ÓLEO E GÁS: Petrobras aprova Plano de Resiliência


Documento é acessório às diretrizes ao Plano de Negócios e Gestão. Companhia anunciou ainda melhoria da nota de risco pela Fitch

A diretoria executiva da Petrobras informa  aprovou Plano de Resiliência (Plano). O documento contém ações adicionais ao Plano de Negócios e Gestão 2019-2023 e atrelado aos cinco pilares estratégicos da companhia:  maximização do retorno sobre o capital empregado;  redução do custo do capital;  busca incessante por custos baixos;  meritocracia e  respeito às pessoas e ao meio ambiente e foco na segurança de suas operações.

Três linhas foram adotadas no Plano de Resiliência: a ampliação do Programa de Desinvestimentos - com a inclusão de mais campos maduros de petróleo e gás terrestres e em águas rasas -  diminuição de gastos operacionais gerenciáveis estimada em US$ 8,1 bilhões (6,6% do valor total de US$ 122, 6 bilhões orçado no PNG) e liberação do excesso de capital imoblizado nas disponibilidades de caixa. 
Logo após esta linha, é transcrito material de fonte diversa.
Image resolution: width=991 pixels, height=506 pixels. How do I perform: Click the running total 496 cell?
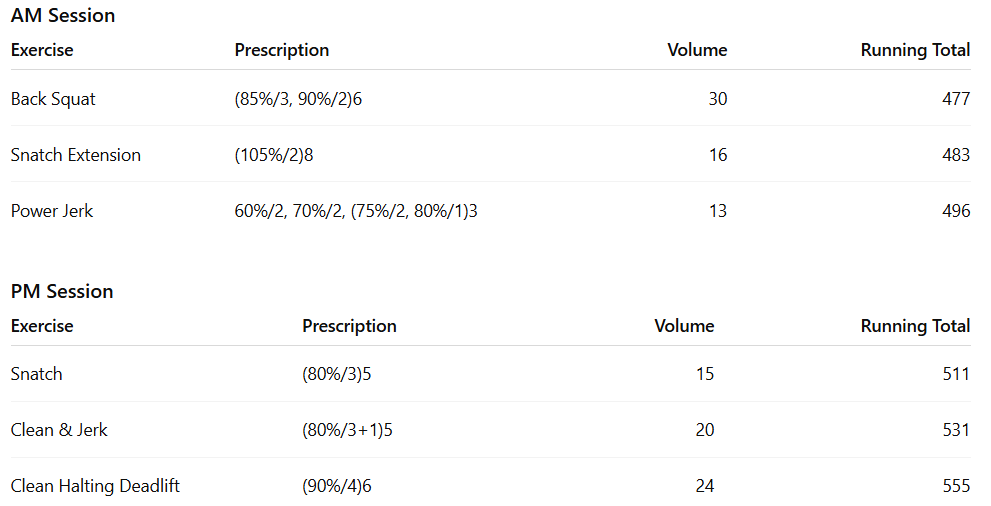point(955,211)
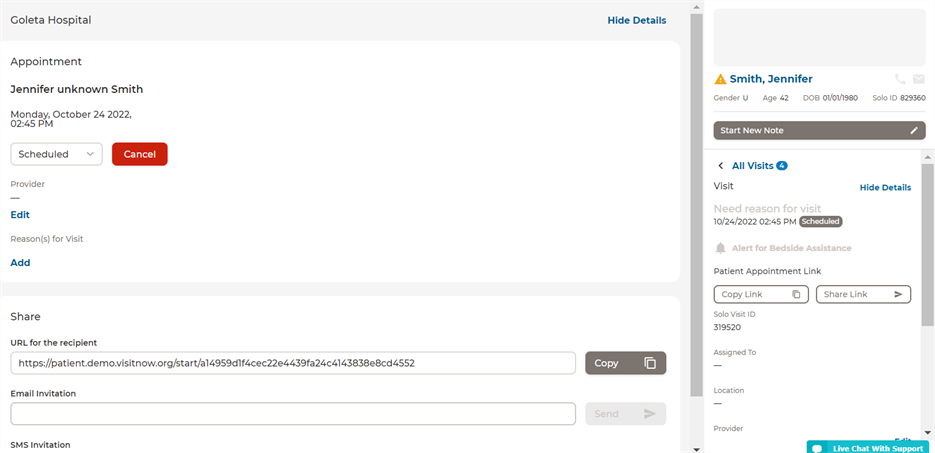Go back using the All Visits arrow
The width and height of the screenshot is (935, 453).
[x=721, y=166]
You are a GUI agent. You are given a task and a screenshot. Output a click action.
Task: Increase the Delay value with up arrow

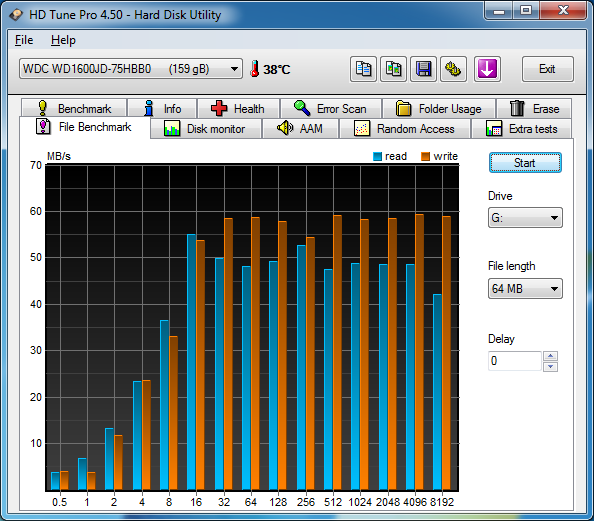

Não há previsão de mudanças no programa de investimentos aprovado no PNG 2019-2023. O cronograma referente aos novos sistemas de produção de óleo e gás está mantido, com exceção de Búzios 5, que terá início de operação postergado de 2021 para 2022, por atraso no processo de contratação de afretamento de plataforma.


Ratings

A agência de classificação de risco Fitch Ratings elevou a sua nota de crédito stand-alone (risco intrínseco) da Petrobrás em 2  níveis. A Petrobrás passou de “BB-“ para “BB+” e manteve o nível de risco (rating) da dívida corporativa da companhia em “BB-“, com perspectiva estável.